(Saved entries)
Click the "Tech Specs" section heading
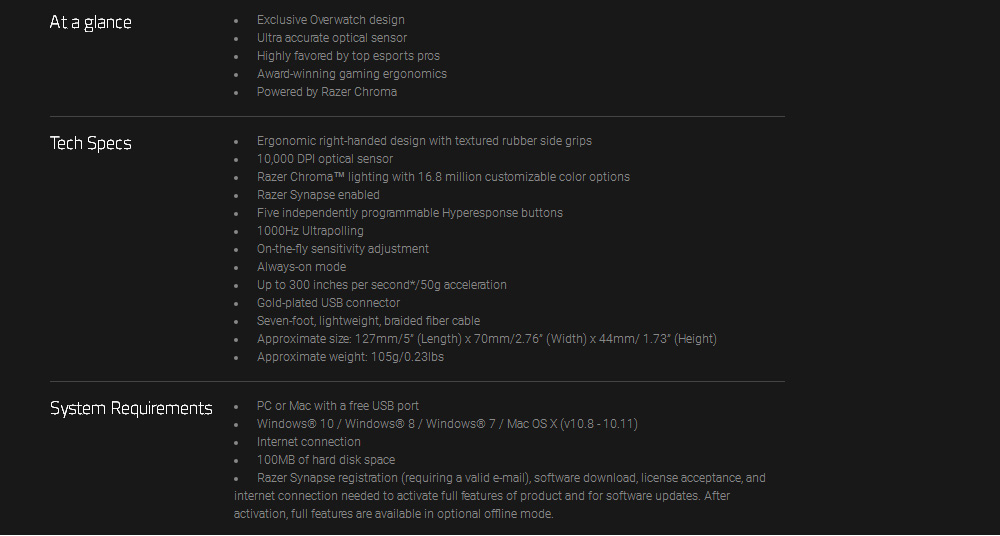Image resolution: width=1000 pixels, height=536 pixels. click(90, 143)
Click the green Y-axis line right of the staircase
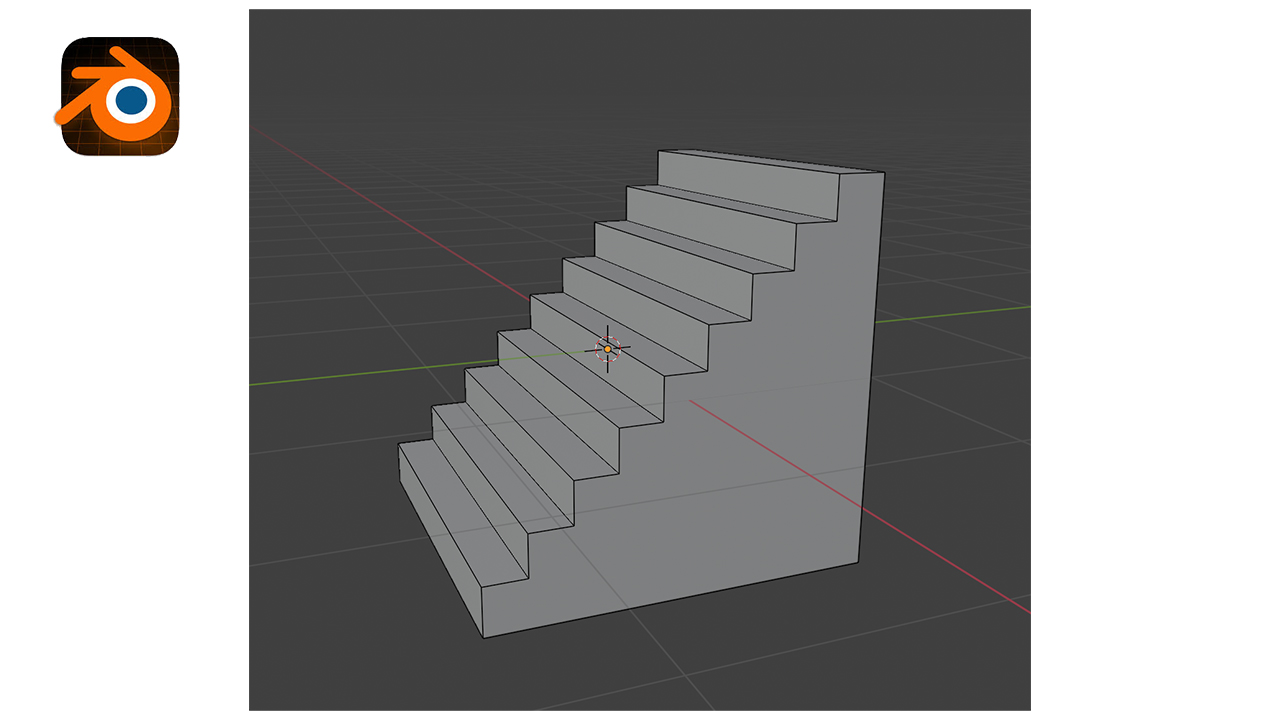 950,314
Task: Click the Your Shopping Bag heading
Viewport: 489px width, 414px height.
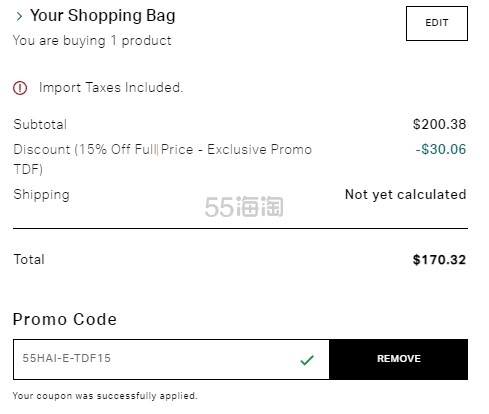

• **EXERCISE OBJECTIVE**:
Return each line above exactly; any pictures are to be skipped.

• **EXPECTED ANSWER**:
Click the "Tech Specs" section heading
Image resolution: width=1000 pixels, height=536 pixels. click(90, 143)
Click the green Y-axis line right of the staircase
 950,314
Task: Click the Your Shopping Bag heading
Viewport: 489px width, 414px height.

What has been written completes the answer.